We released him because he provided us (the US) concrete and verifiable intelligence regarding all sorts of juicy civilian and government activities, capabilities and names…Basically, he dimed out his friends, colleagues and Government. I bet he now fears for his life in Russia.
Brian some of your concerns may be miss placed.
If he was in custody for fours years prior to being extradited to the States in 2019 and you add in the two years in fed custody while his case worked thru, he has spent close to six years in custody. He’s sentenced to nine years minus the six in custody in Israel and the States leaving three years to serve.
If you minus the 15% sentence deduction he has a total sentence of about 8 years, he’s all ready done six,so he’s being deported a year or two early which is completely different then the picture you painted of someone being released a year into a nine year sentence.

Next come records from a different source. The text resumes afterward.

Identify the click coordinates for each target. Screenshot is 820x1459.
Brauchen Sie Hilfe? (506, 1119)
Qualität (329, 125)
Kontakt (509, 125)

He has being in custody for over seven years.
“Unless he hand delivered Mazafaka or DirectConnect on a sliver platter to the US DOJ… I cannot comprehend what would give the Biden administration cause to send the co-founder/admin of the two top forums directly back to Moscow on a comfy jet.”
How about “he’s now an asset?” (or was, until ‘sternly worded letter’ from congress?) Or, promised to be that, with no intention to follow through. Examples abound.
A calculated move by the Biden administration? I suspect the fact that he was released supposedly early allows authorities in the US to taint him in such a way that he can never be trusted again in Russia; the suspicion that he made a deal with either the US and/or the Israelis will for ever hang over him, no matter how much he protests otherwise.
An excellent piece of investigative journalism, Brian, as always.
He gave something up and it was useful. Russia may still use him.
@Margana Seidolem Great point !
It appears to be a smart move by the Biden administration. To neutralize him by releasing with a halo hanging over his head of having made some deal for early release.
Chances are Putin has had him executed by now, or he’s suffering in a dungeon somewhere.
Such sharp thinking is way above the IQ of the Republican House members who are throwing everything at Biden, praying for something to stick..
Good Conduct Time in BOP custody on a 9 year sentence would have earned him almost 1.5 years off his sentence. It’s theoretically possible he informed on the case and had his time cut for that as well via a Rule 35(b) motion… which are mostly always under seal. A 15 month sentence reduction makes sense… not a big chunk of time off.
Great reporting that raises a lot of questions that don’t seem to have clear answers. Keep up the good work.